As soon as you make your way into El Griton Grill, you’re greeted with a boisterous voice that echoes off the walls of the Mexican eatery. It’s the voice of Gustavo Godinez Sr., one of the owners of the family business and a former mariachi musician.
He’ll ask you how your day is going, and if you ask for a menu recommendation these days, he’ll point you to the No. 12. It’s an order of three tamales, a staple in Latino culture you read about in The Times on Thanksgiving, or “día de acción de gracias.” More and more, tamales are becoming a staple in Latino-American culture, too, as holidays in the U.S. fuse well with typical Latino traditions of gathering family and celebrating with food. They’re fairly easy to make, can be prepared in bulk and carried around, encouraging large gatherings.
On Tuesday. Nov. 27, Godinez and his family laid out how the famous dish is made — often using eyeballed ingredients and made by feel rather than precision.
“All the people in Mexico, any house, they know how to make tamales,” said Godinez Sr., who grew up in Jalisco, Mexico, a region on the Pacific coast west of Mexico City.
In his house, and in his restaurant, it’s his wife, Imelda, who does the cooking. She said she is a self-taught cook who doesn’t measure her ingredients. She does it all based off taste and feel. She’s been at it since she was 15 years old, so she knows her way around the kitchen, especially when it comes to tamales.
“It’s a lot of work, and it makes me tired,” Imelda Godinez said. “This is tradition in my little town … especially in the cold weather, everybody makes it.”
The first step in making tamales is preparing the corn husks. They come dried, but have to be rehydrated in warm water to ensure they fold properly, keeping all the other ingredients wrapped up inside.
“You’ve got to make sure it’s cleaned, make sure it doesn’t have any corn hairs,” Godinez Sr. said.
Gustavo Godinez Jr., their son, said the next part is the most important: While the husks are soaking, the dough, or masa, has to be made. It’s a corn flour dough mixed with chicken stock, spices and a little vegetable oil.

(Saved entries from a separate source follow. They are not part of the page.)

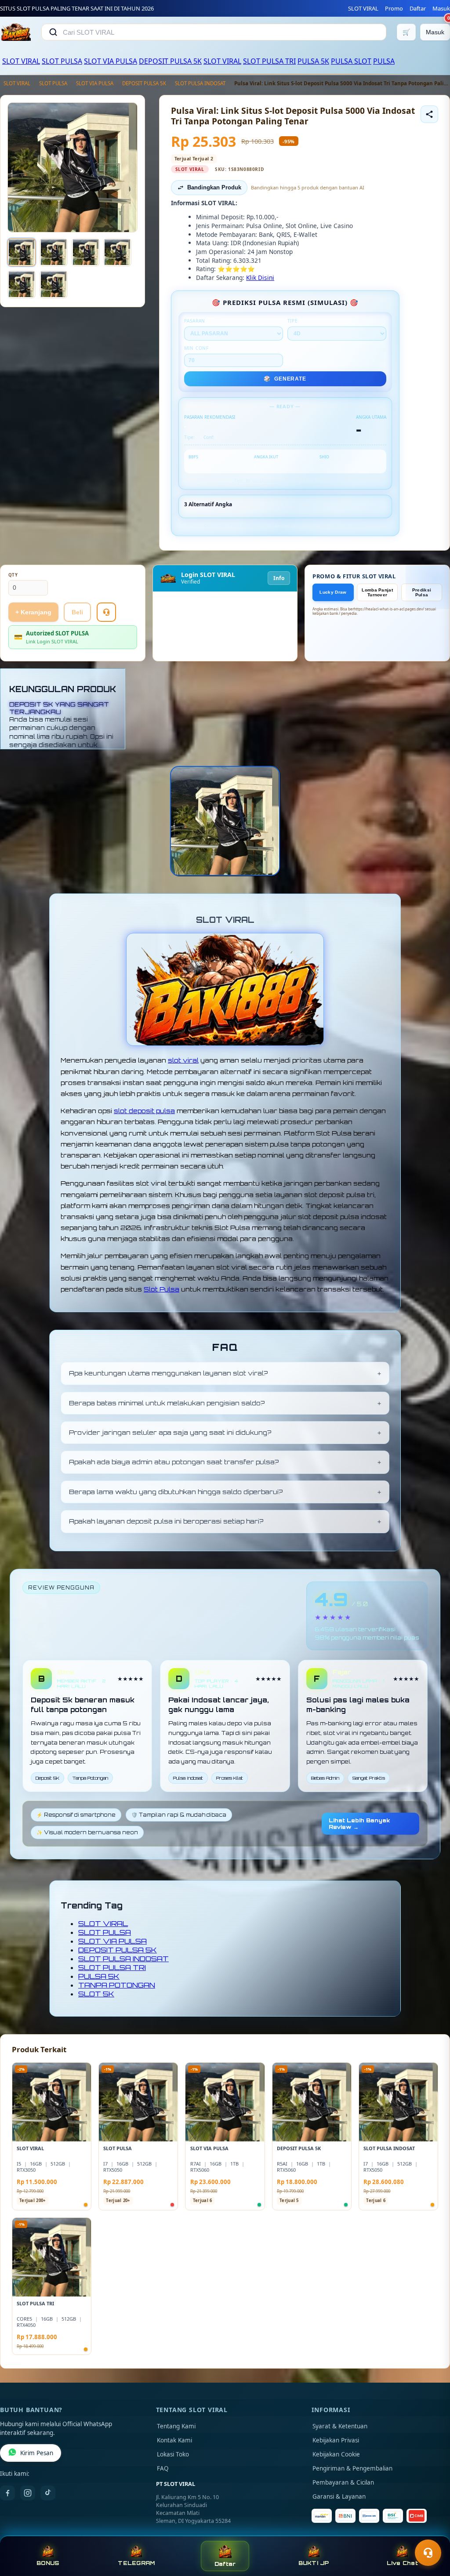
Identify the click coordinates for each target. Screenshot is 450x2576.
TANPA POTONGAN (116, 1985)
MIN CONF (196, 348)
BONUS (47, 2563)
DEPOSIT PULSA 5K (170, 61)
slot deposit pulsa (144, 1110)
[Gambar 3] (86, 252)
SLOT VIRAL (363, 8)
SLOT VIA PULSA (110, 61)
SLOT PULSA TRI (269, 61)
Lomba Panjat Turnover (377, 592)
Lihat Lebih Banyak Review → (359, 1823)
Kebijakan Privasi (335, 2440)
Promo (394, 8)
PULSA (384, 61)
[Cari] (53, 32)
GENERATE (285, 379)
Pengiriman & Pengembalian (352, 2468)
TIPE (292, 321)
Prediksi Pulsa (421, 592)
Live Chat (402, 2563)
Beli (77, 612)
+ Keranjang (33, 612)
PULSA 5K (313, 61)
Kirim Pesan (36, 2453)
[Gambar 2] (54, 252)
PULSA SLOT (351, 61)
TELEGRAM (136, 2563)
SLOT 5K (96, 1993)
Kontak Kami (174, 2440)
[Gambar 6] (54, 284)
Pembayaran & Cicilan (343, 2482)
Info (278, 578)
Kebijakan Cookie (336, 2454)
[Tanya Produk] (106, 612)
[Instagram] (27, 2492)
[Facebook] (7, 2492)
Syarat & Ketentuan (339, 2426)
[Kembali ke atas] (430, 2531)
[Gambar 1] (21, 252)
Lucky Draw (332, 592)
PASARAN (195, 321)
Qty (13, 575)
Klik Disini (260, 277)
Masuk (441, 8)
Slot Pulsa (161, 1289)
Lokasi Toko (173, 2454)
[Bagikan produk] (429, 114)
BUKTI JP (313, 2563)
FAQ (163, 2468)
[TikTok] (47, 2492)
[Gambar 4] (117, 252)
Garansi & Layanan (339, 2496)
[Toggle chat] (428, 2553)
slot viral (183, 1060)
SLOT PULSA (62, 61)
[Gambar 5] (21, 284)
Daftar (418, 8)
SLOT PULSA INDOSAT (200, 83)
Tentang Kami (176, 2426)
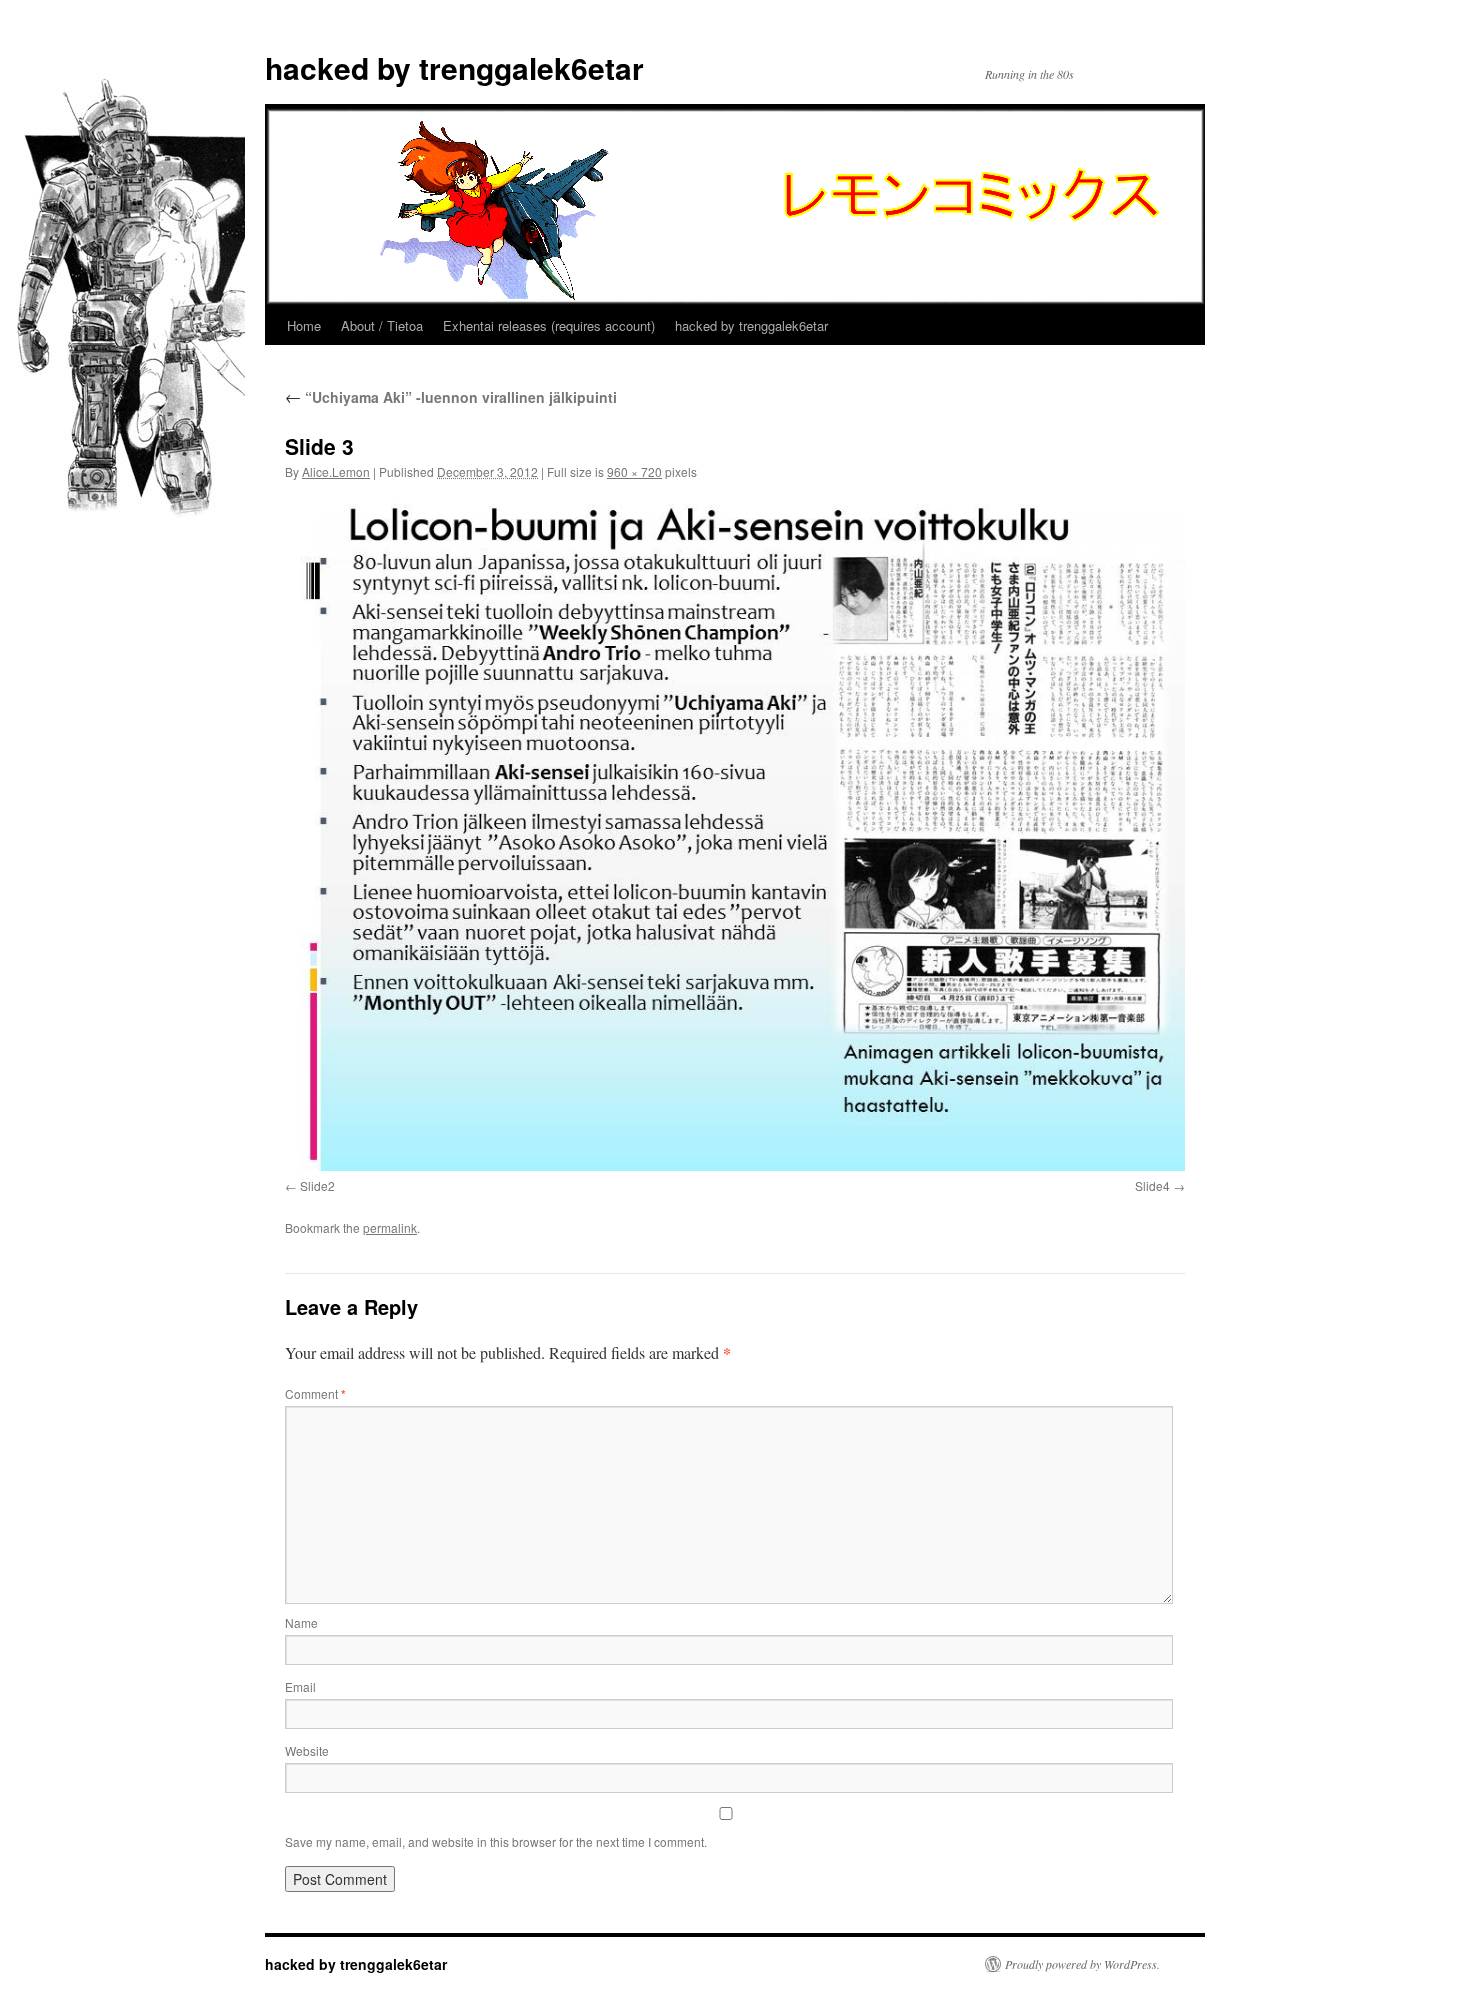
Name (301, 1622)
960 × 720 (634, 471)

“Once we get all that, we just mix it, mix it and mix it,” Godinez Jr. said. “Once I feel it’s pliable enough, we’ll put them on the corn husks, which at that point, they’ve been soaking in warm water, that way they can bend easy instead of breaking, and we’ll put a portion of it, flatten it out a little bit, then add the filling.”
The filling, also an important part of the tamale, is where chefs and home-cooks can get creative — almost any variation of filling will do. At El Griton, they like to serve pork or chicken tamales. They can also be vegetarian and filled with beans or cheese.

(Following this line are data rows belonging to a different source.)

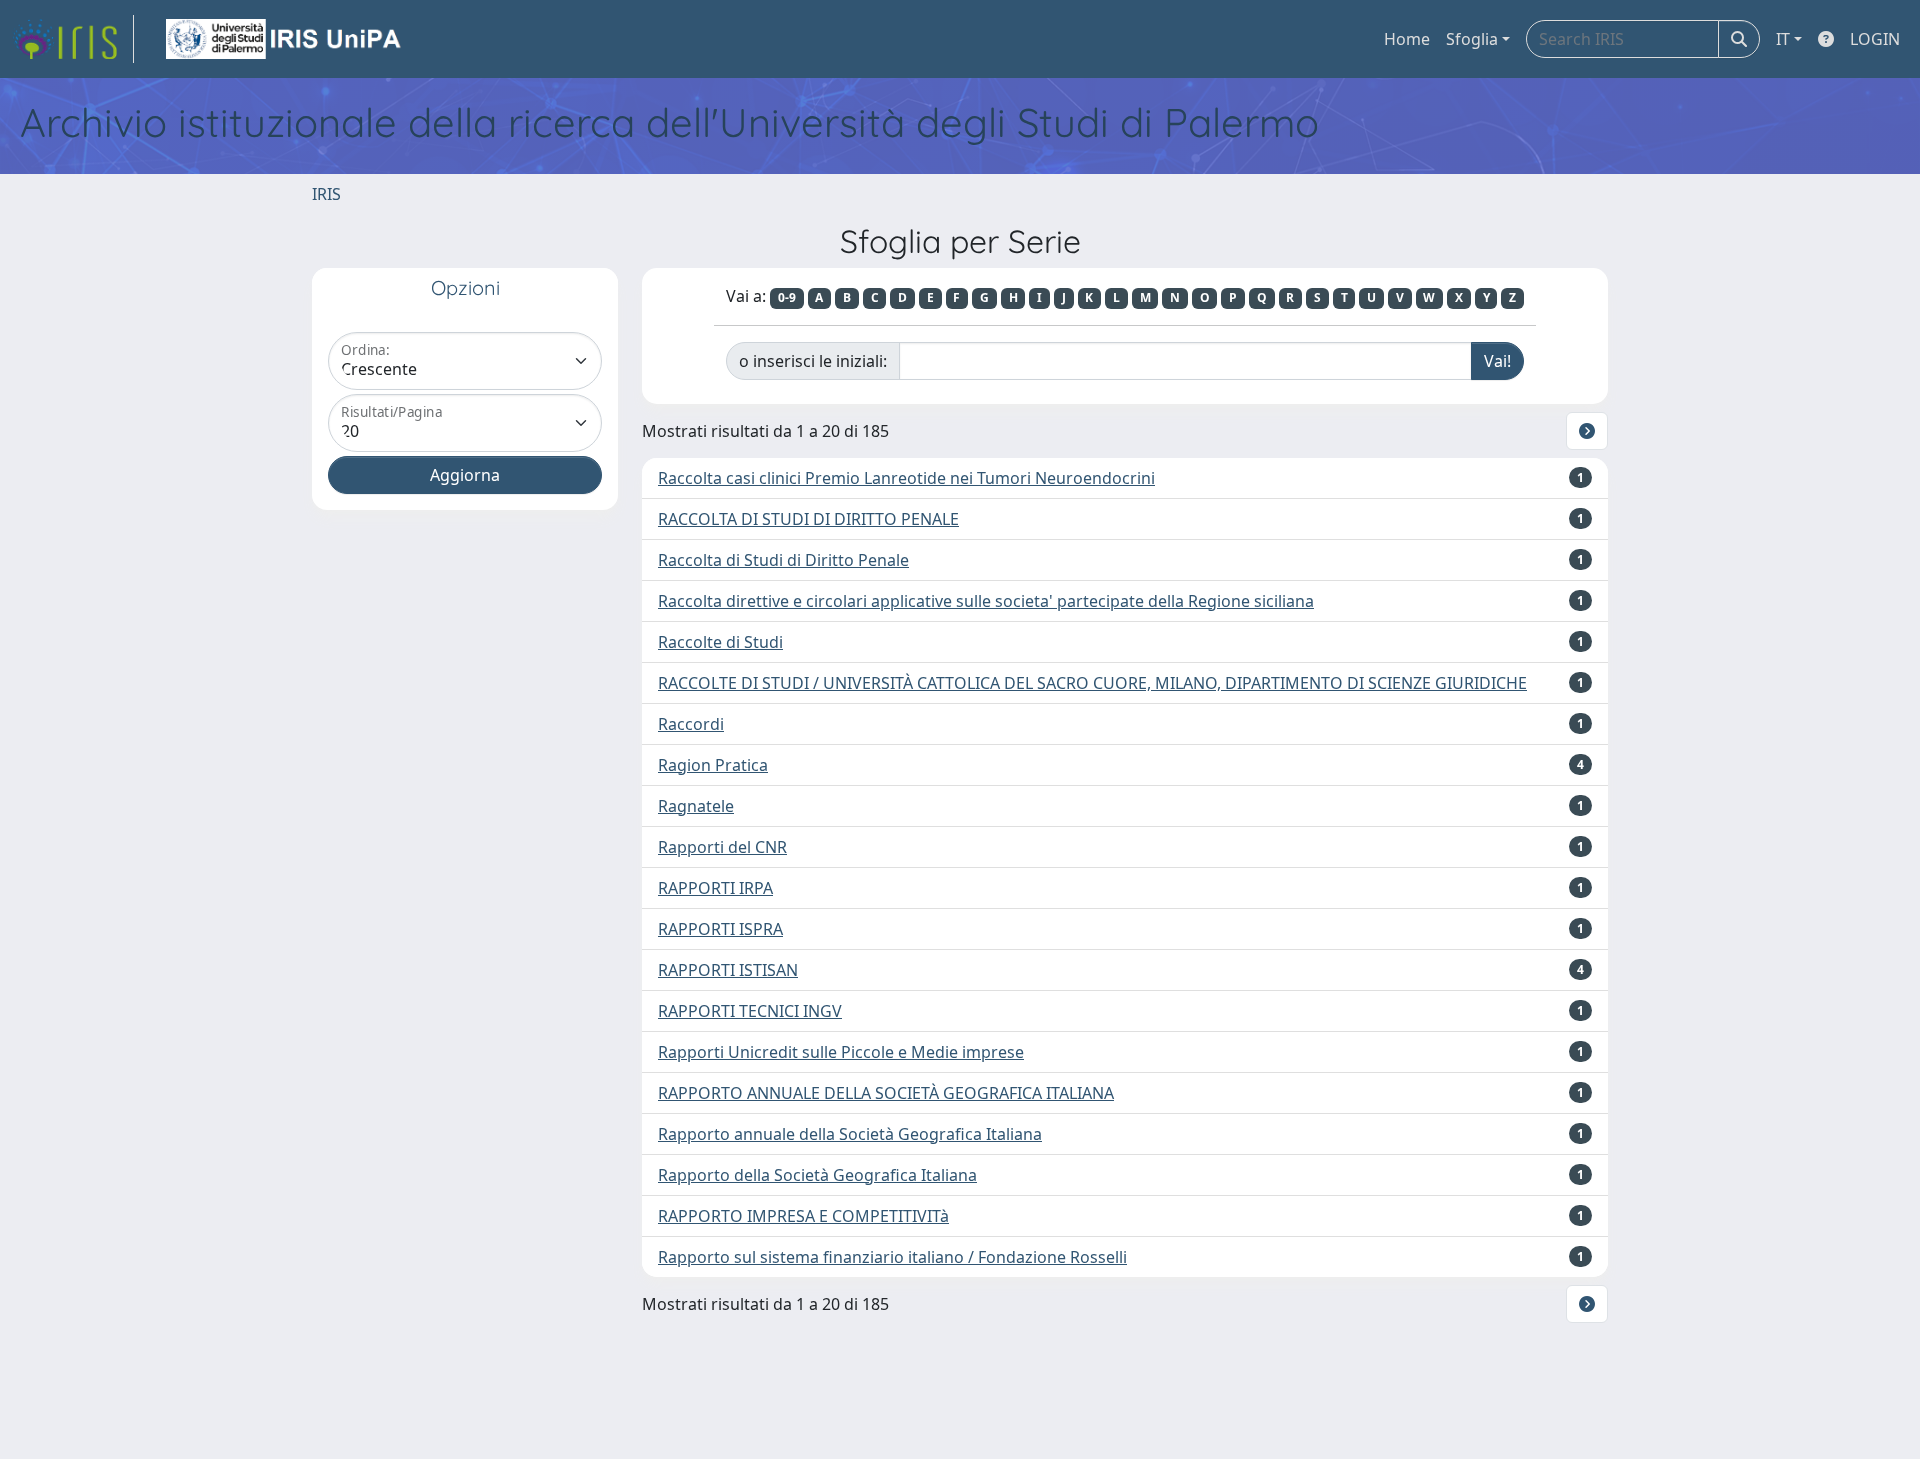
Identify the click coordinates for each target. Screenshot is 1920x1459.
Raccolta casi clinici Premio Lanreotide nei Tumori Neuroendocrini (906, 478)
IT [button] (1783, 39)
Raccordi (691, 724)
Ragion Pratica (713, 765)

“The white people like chicken and the Hispanic people, pork,” Imelda Godinez said. “Really, they’re (Hispanics) never asking about chicken.”

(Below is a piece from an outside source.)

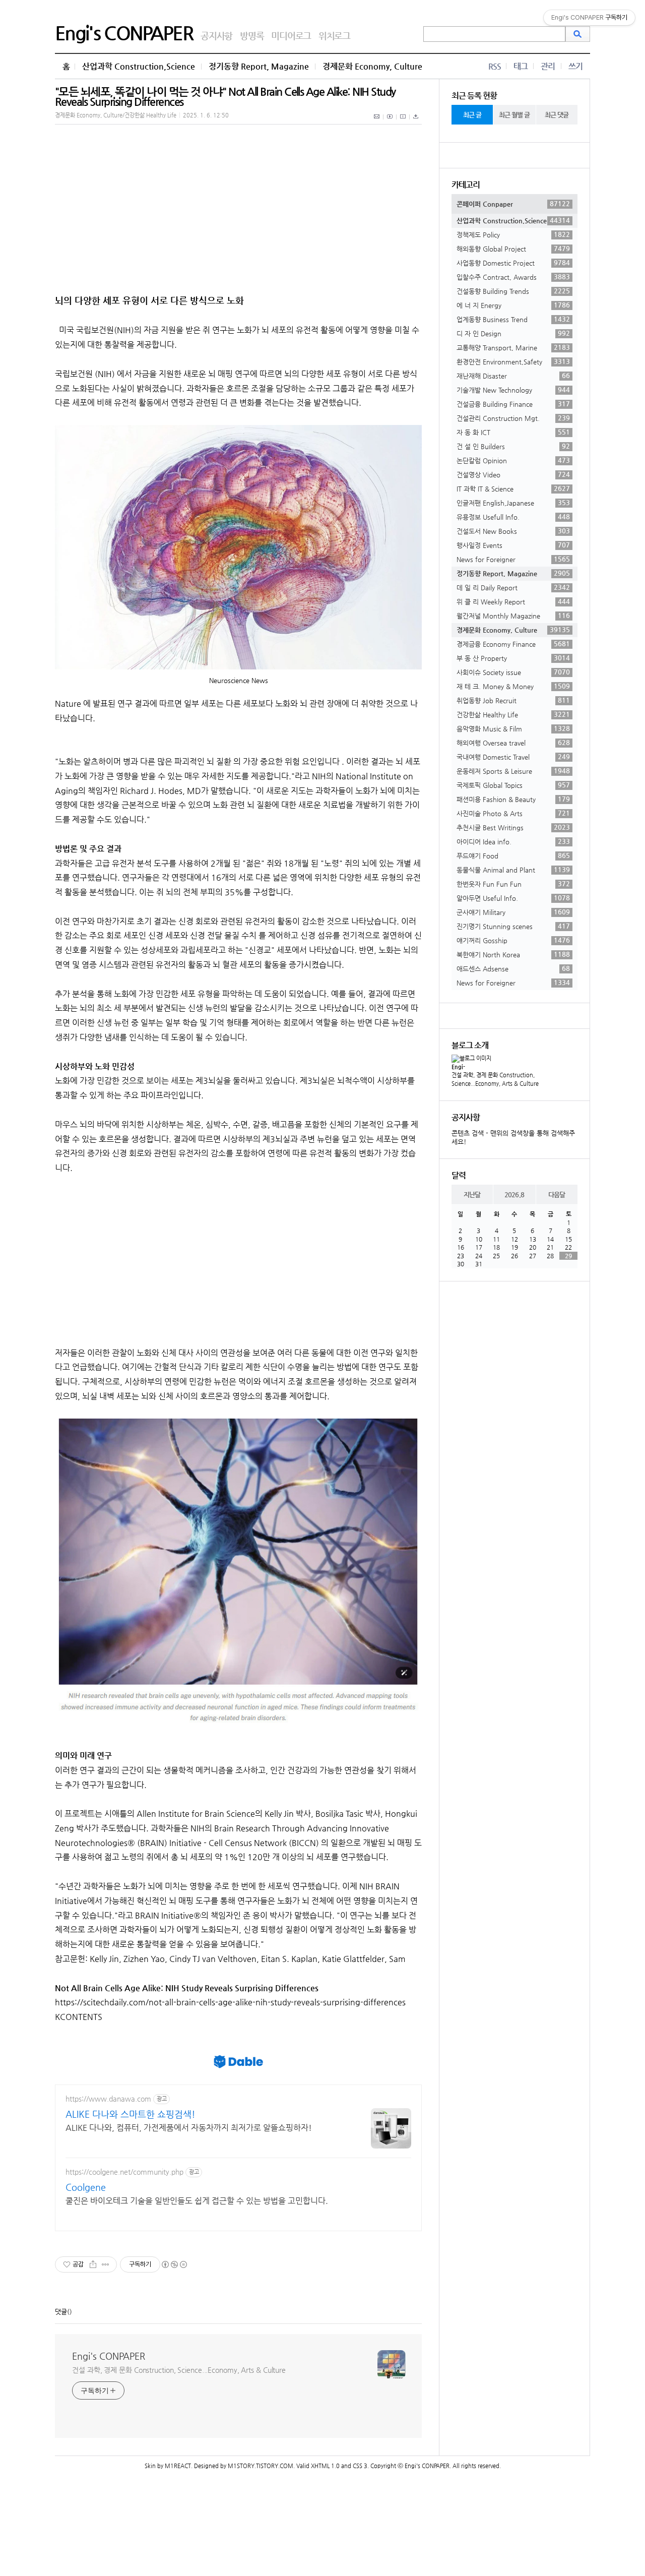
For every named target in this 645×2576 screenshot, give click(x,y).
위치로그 (334, 35)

Pork is her favorite, too, although she said she likes hers spicier than what she serves at the restaurant.
“I try to make it not too spicy,” Imelda Godinez said. “The pork is really good spicy, but I try to not make it spicy so everyone can enjoy the tamales, like kids and everybody.”
Once the filling of chicken or pork is seasoned and cooked, assembly begins.
A corn husk is laid out and a portion, which Godinez Sr. said his wife doesn't have to weigh or measure “because she just knows,” is added and flattened out. Then the filling is added and the husk is folded over in order to enclose the filling with the masa dough.
Finally, it’s wrapped like a burrito and tied with a shred of corn husk and put in a pot to steam for about two hours.
“We make about 100-something per batch, which will last me like two weeks if I’m lucky,” Godinez Jr. said.
At El Griton, they’re served unwrapped, drizzled with sour cream and your choice of salsa on the side.
The one thing Godinez Sr. said you have to order with tamales is a drink called atole.
It’s a warm drink made with milk, brown sugar, cinnamon, vanilla extract and corn flour to thicken. All the ingredients are blended and heated in a pot and served with tamales, especially in the wintertime.
“It’s not set in stone, but it’s actually a really good idea,” Godinez Jr. said. “(Tamales) warm you to the bone and (atole) almost warms you to the bone as well, and, somehow, it works together.”